Girls Like Us
Statistics and news reports show it’s a dangerous world. Each year brings more and more stories of how girls everywhere are bought, sold, and traded with little thought to their personhood. But even though I understand that sad reality on a cognitive level, Girls Like Us, a gripping memoir by Rachel Lloyd, made me truly, deeply understand it for the first time in the pit of my stomach. With tears in my eyes.
Never before has a book made me feel so ill at ease, so angry. Yet learning about Lloyd, her history and the work she does every day, also filled me with joy and hope that someone out there truly is fighting for justice. Rachel Lloyd is the Founder and President of GEMS (Girls Educational and Mentoring Services), and Girls Like Us is her story.
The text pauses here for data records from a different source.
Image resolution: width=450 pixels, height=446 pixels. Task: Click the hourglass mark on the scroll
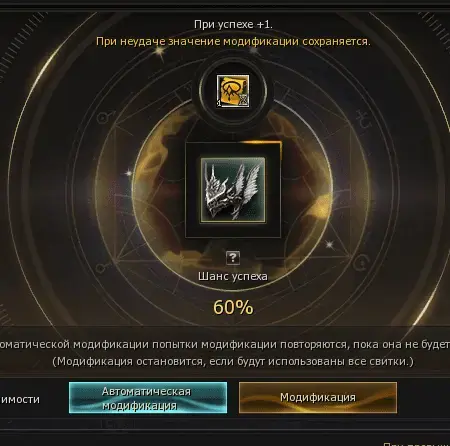(244, 101)
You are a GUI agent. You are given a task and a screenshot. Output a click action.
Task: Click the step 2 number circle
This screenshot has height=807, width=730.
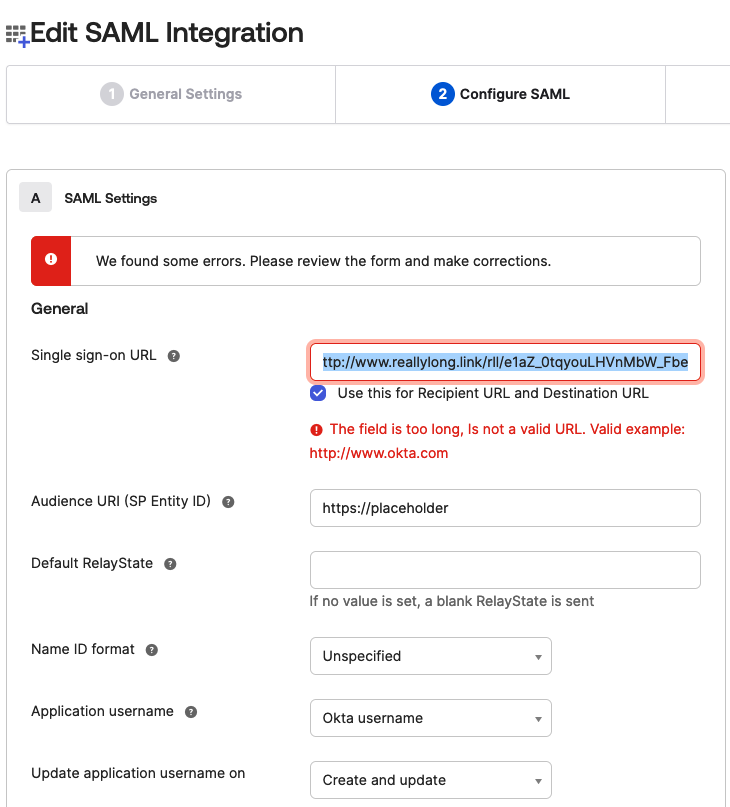pos(442,94)
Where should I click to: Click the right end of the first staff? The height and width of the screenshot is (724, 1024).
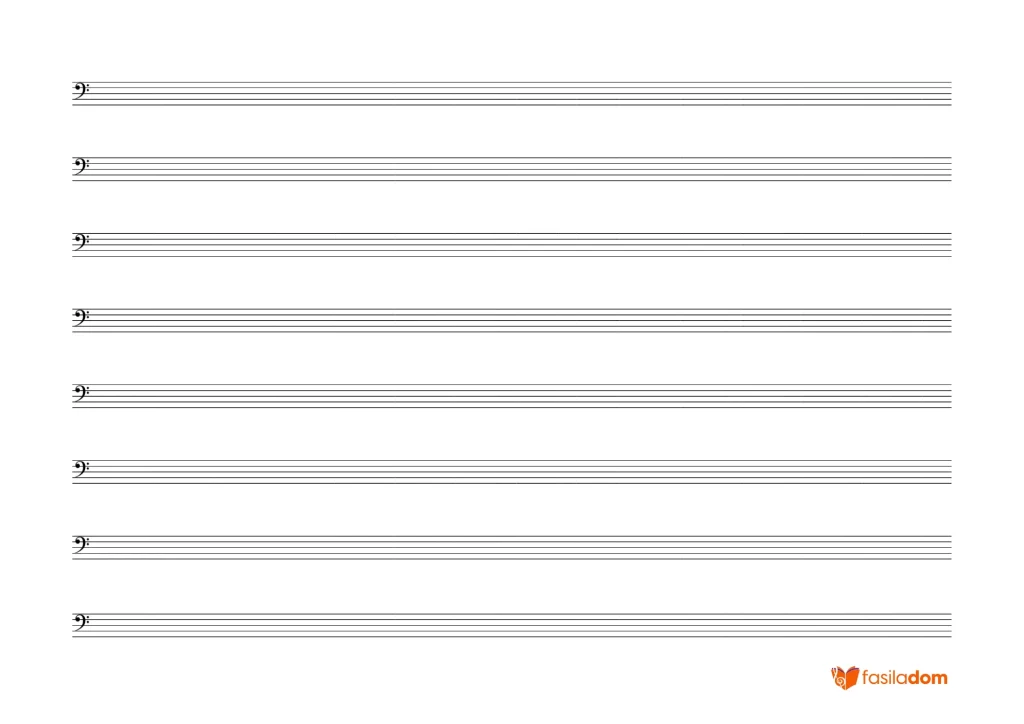click(951, 93)

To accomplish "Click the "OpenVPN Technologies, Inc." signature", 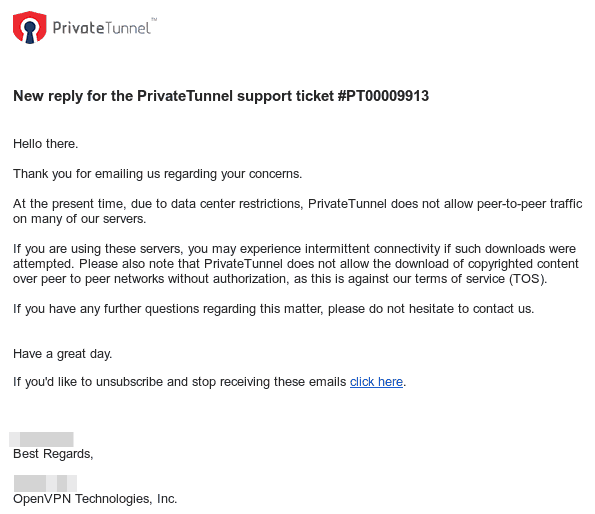I will coord(95,499).
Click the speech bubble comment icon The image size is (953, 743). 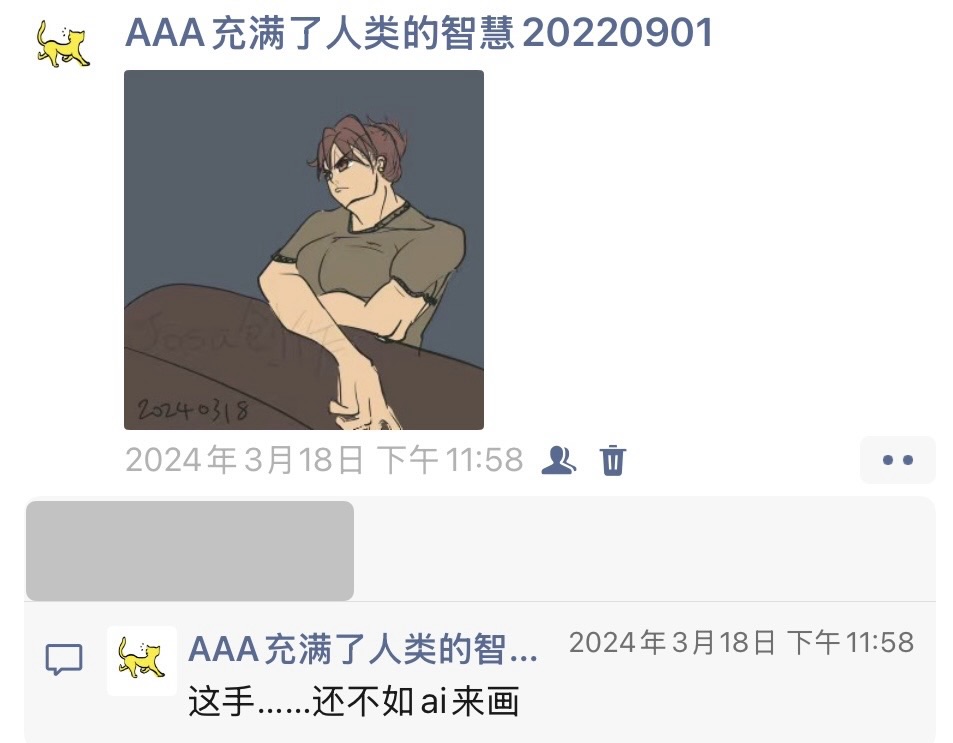(64, 659)
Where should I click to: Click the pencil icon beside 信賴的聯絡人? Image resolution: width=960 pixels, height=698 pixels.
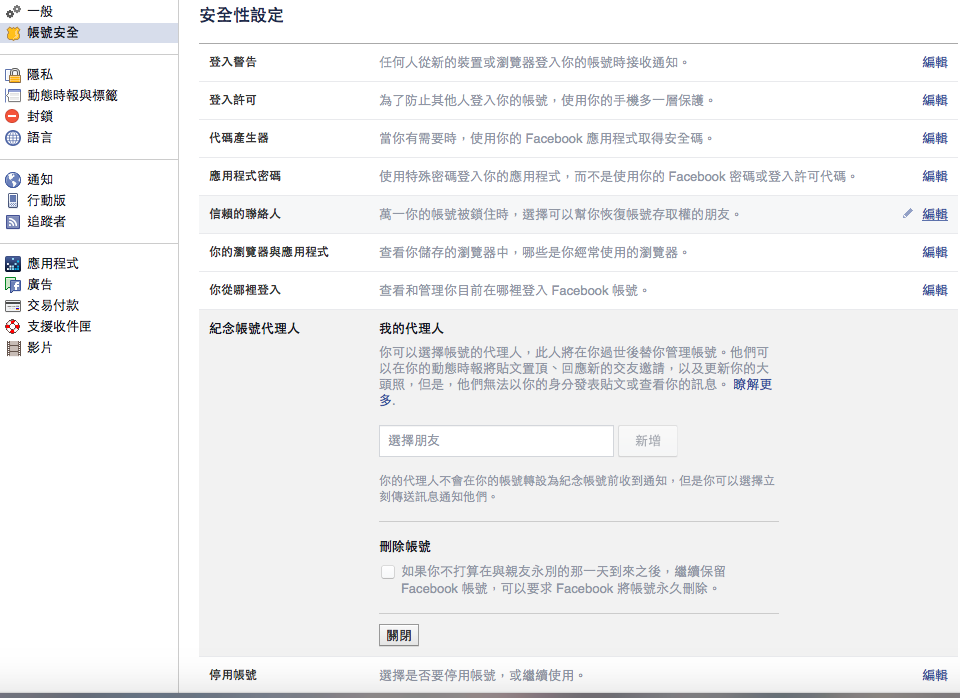click(907, 214)

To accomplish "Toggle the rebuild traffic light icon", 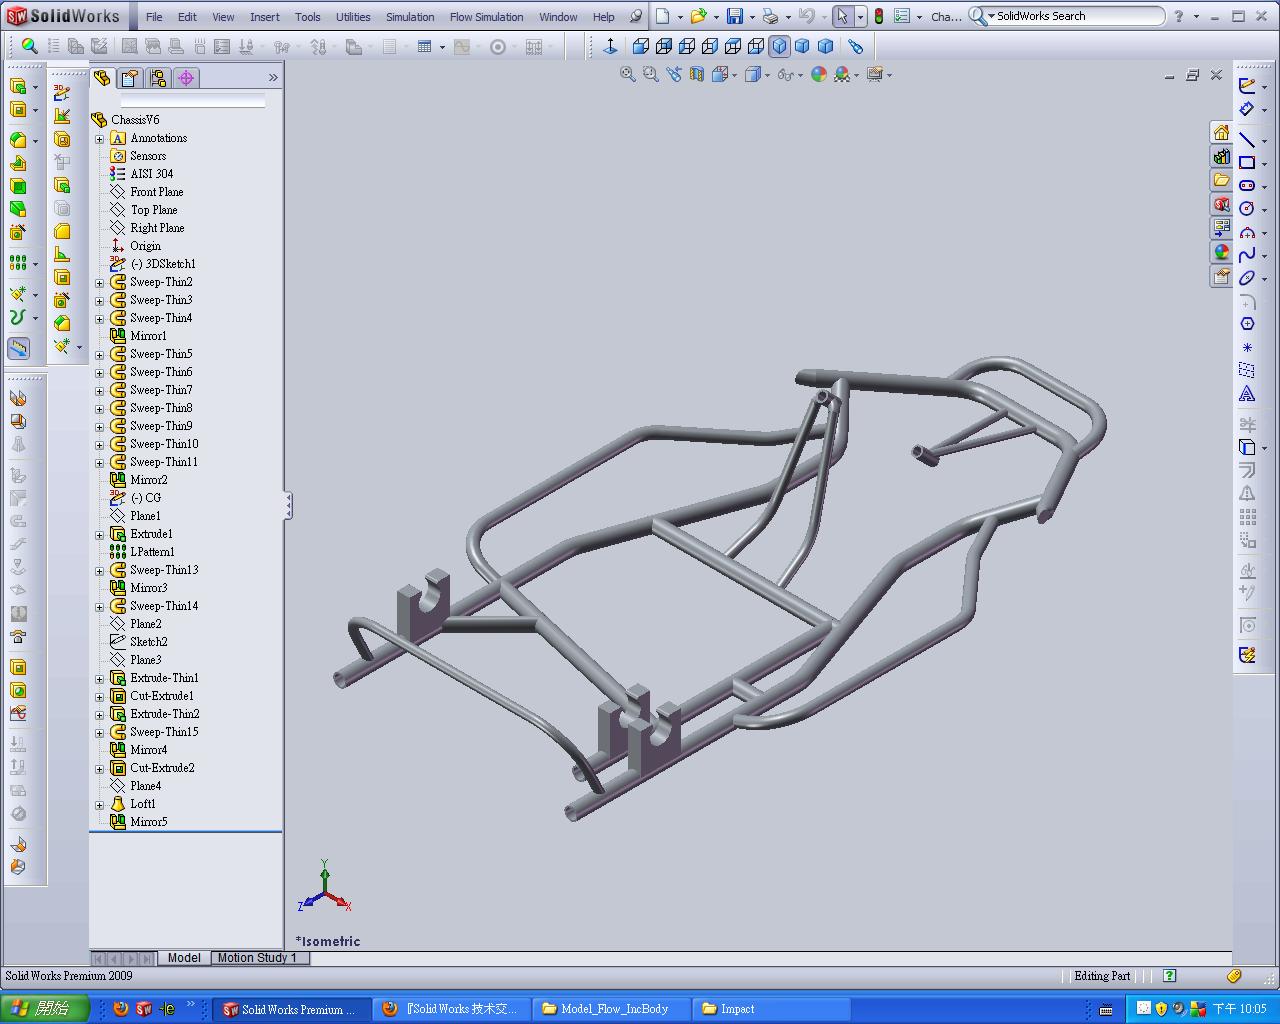I will point(878,17).
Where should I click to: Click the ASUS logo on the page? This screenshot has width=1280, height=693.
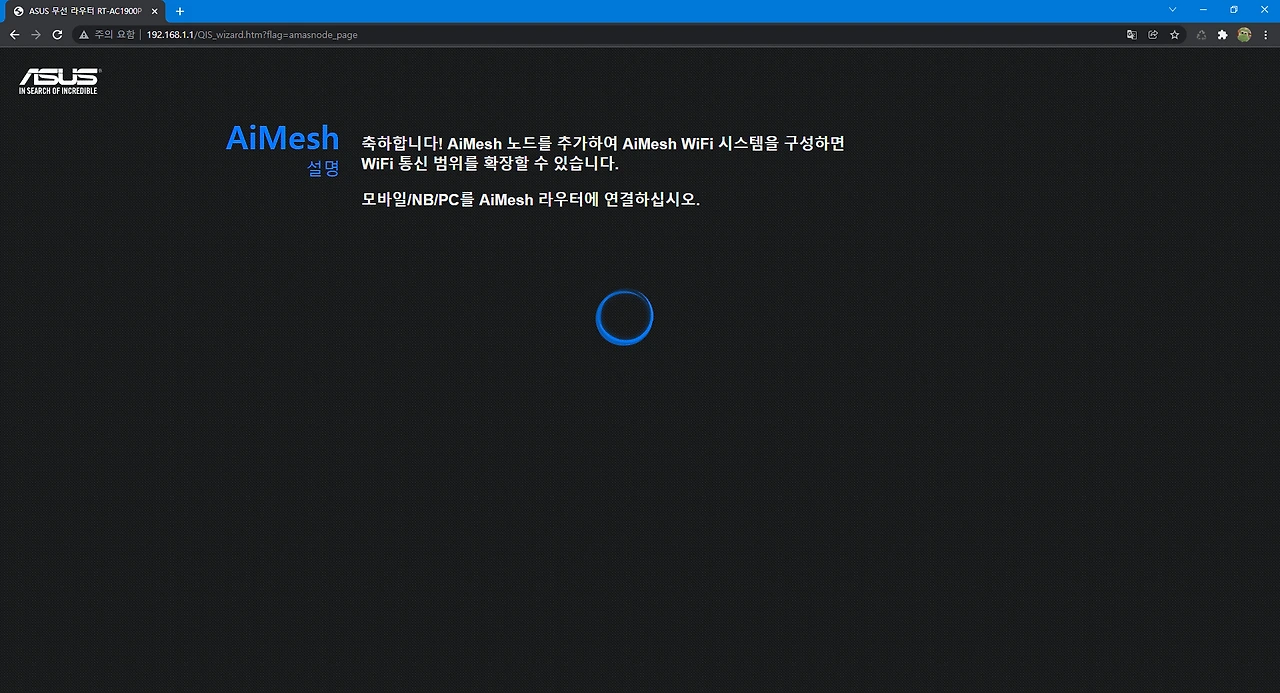pyautogui.click(x=56, y=80)
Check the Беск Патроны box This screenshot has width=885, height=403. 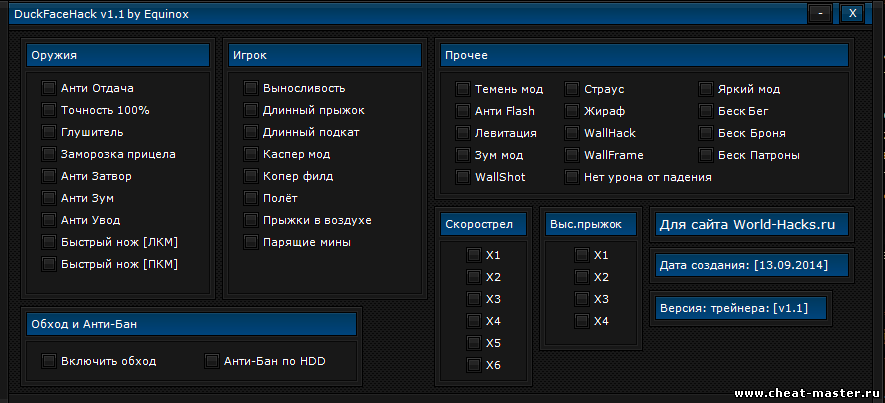[707, 155]
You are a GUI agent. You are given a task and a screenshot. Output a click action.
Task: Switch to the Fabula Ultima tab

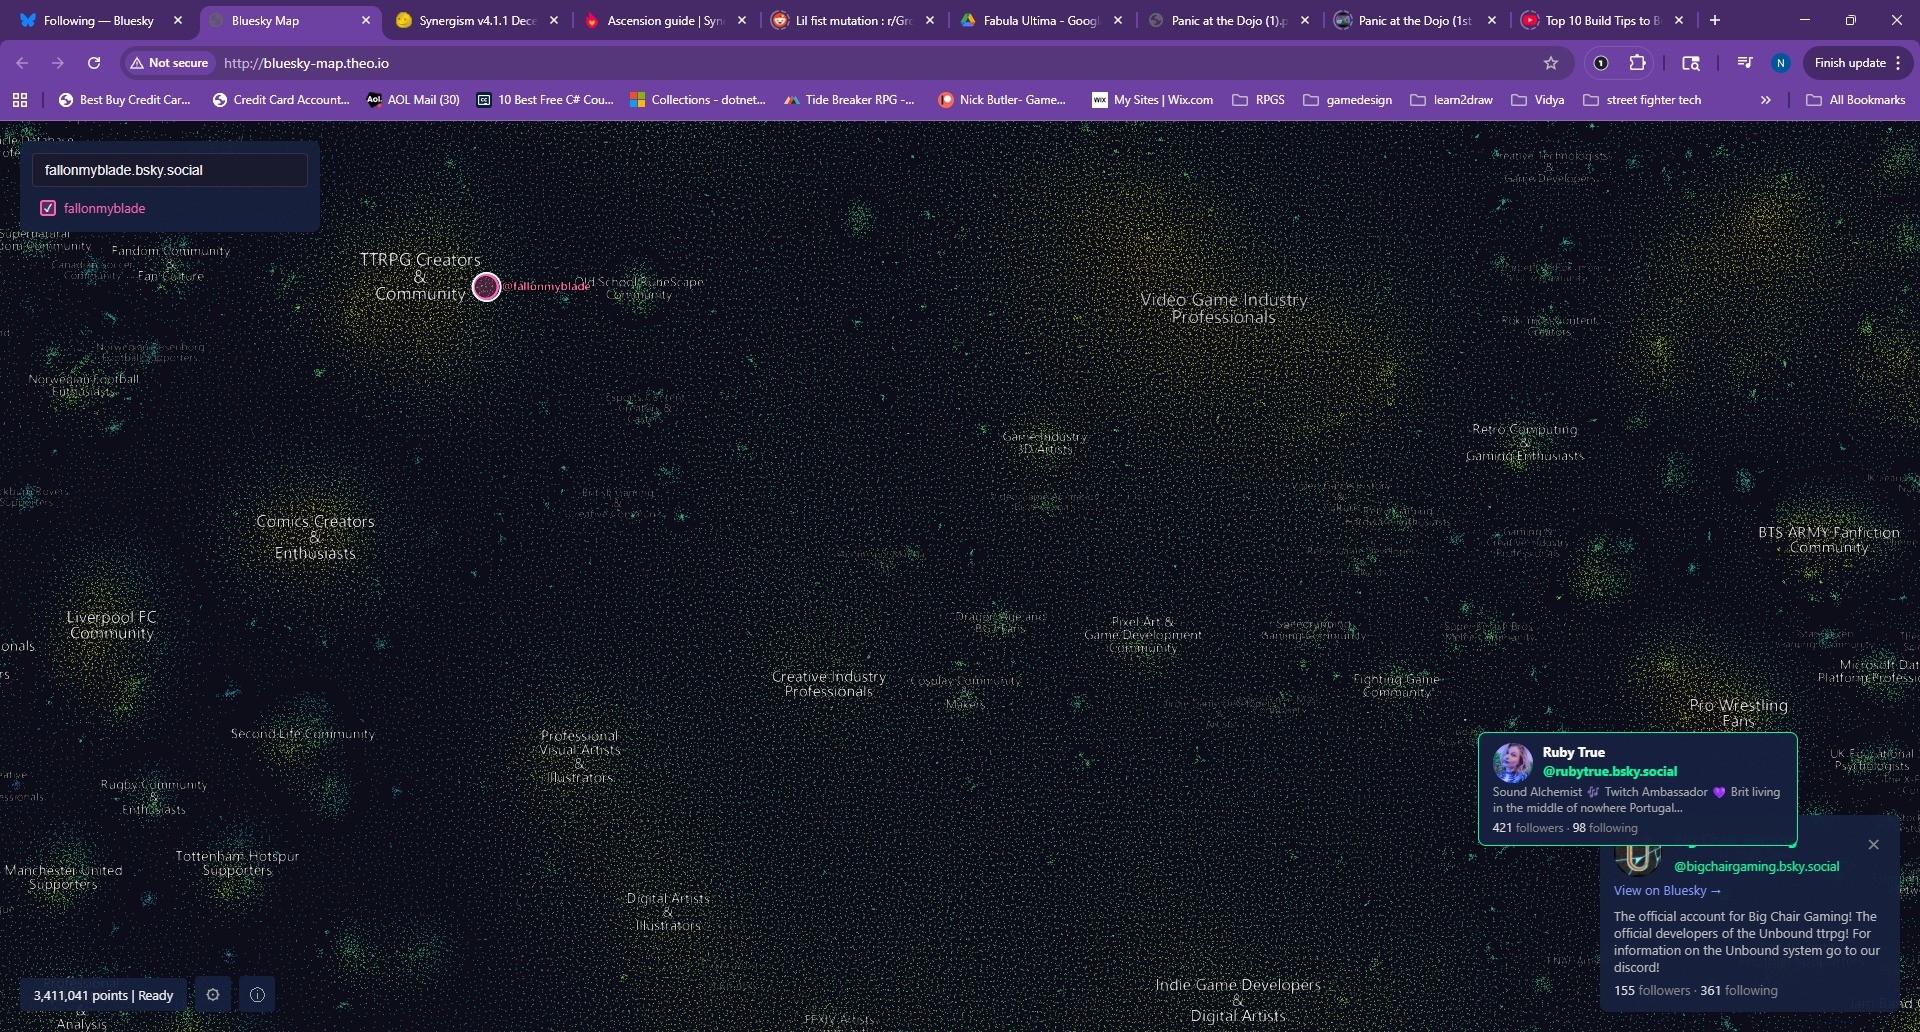tap(1040, 20)
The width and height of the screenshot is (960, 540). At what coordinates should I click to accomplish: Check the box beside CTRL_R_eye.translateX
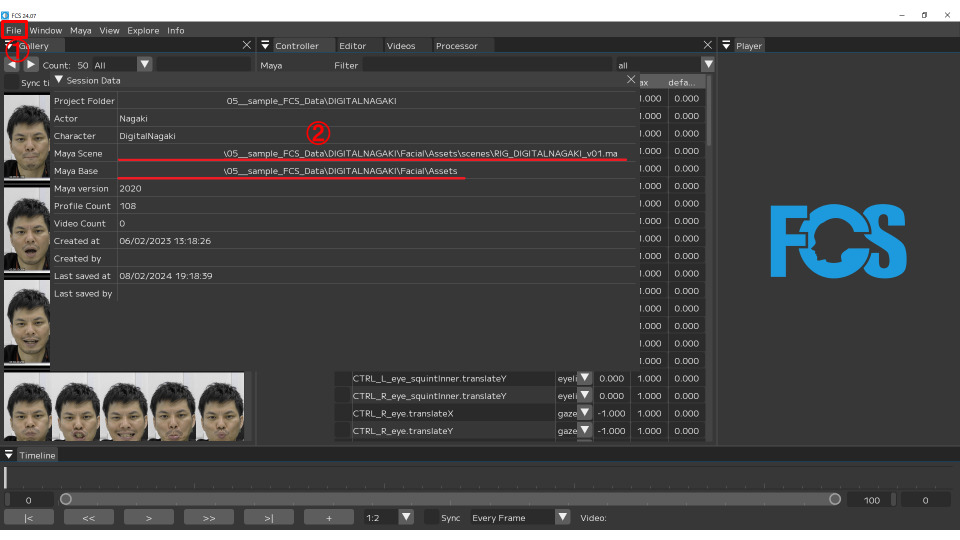tap(342, 413)
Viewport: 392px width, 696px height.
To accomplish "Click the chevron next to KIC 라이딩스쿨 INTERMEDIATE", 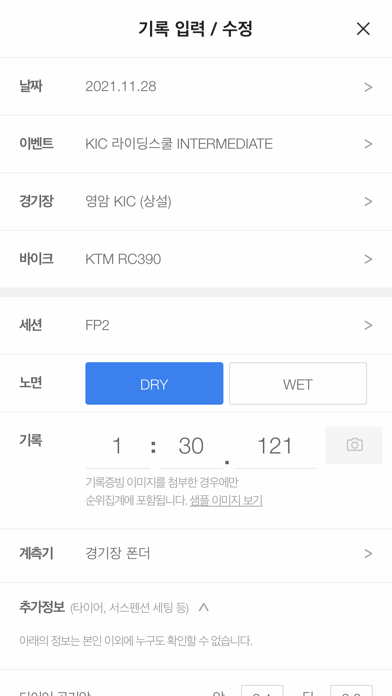I will (x=368, y=144).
Lloyd tells of her own childhood filled with abuse and alcoholism and her encounters with violence, murder, drugs and suicide attempts. And she takes us to the New York City headquarters of GEMS, as 12, 13, and 14 year old girls entangled in “the life” are brought to her for help in the middle of the night. Girls hardened beyond their years, victims of sex trafficking in the Land of the Free, who have nobody fighting for them.
Lloyd sees herself in these young women. And she shows just how much work still remains to protect them.
One-word chapter titles give a taste of what lies ahead. In “Learning” “Risk” and “Family,” she explains what kind of children are most at risk. She outlines the factors that lead to their choices and often knowing involvement in the sex industry. In “Recruitment” “Pimps” “Johns” and “Victims” - she reveals a full and terrifying picture of the dirty, bloodstained realities of “the life.”
With each chapter, my heart got a little heavier. By the time I reached the “Cops” chapter, I couldn’t decide whether to weep or scream with each new page (over the course of the book, I did both).
Lloyd is gracious in her empathy and understanding, but she is also not afraid to call out deficiencies, hypocrisies, and discrimination embedded in society.
This is the real heart of the book. How government and law enforcement around the world, but particularly in the United States, fail victims every day. How victims are sent to prisons instead of safe houses. How abusers are believed, instead of the bleeding, sick abused. How victimised young white women are fought for and mourned, but 14-year-old women of color are treated like hardened criminals who deserve everything that’s happened to them.
Girls Like Us is without a doubt the most brutal book I have ever read; it made me want to do something drastic. And I know, it’s 2016. Everyone is a champion for social justice. Everyone is reading and writing about children caught in sex trafficking. This isn’t the newest or flashiest book about the subject.
But it was incredibly personal for me. I think of my little nephews, just seven and eight years old. I want to help them grow up to be men who listen to these kinds of stories, who read books like this one. I want them to be men who refuse to buy children for sex.
Thinking about their future, thinking about the future of the girls in this book, makes me want to be a better aunt, a better role model, a better teacher and friend. It reminds me to believe survivors. It reminds me to help, encourage, feed, and listen.
Reading Girls Like Us didn’t give me all the answers for how to do those things. I still don't know the perfect ingredients for building a better world. But it definitely made me renew my promise to never stop trying.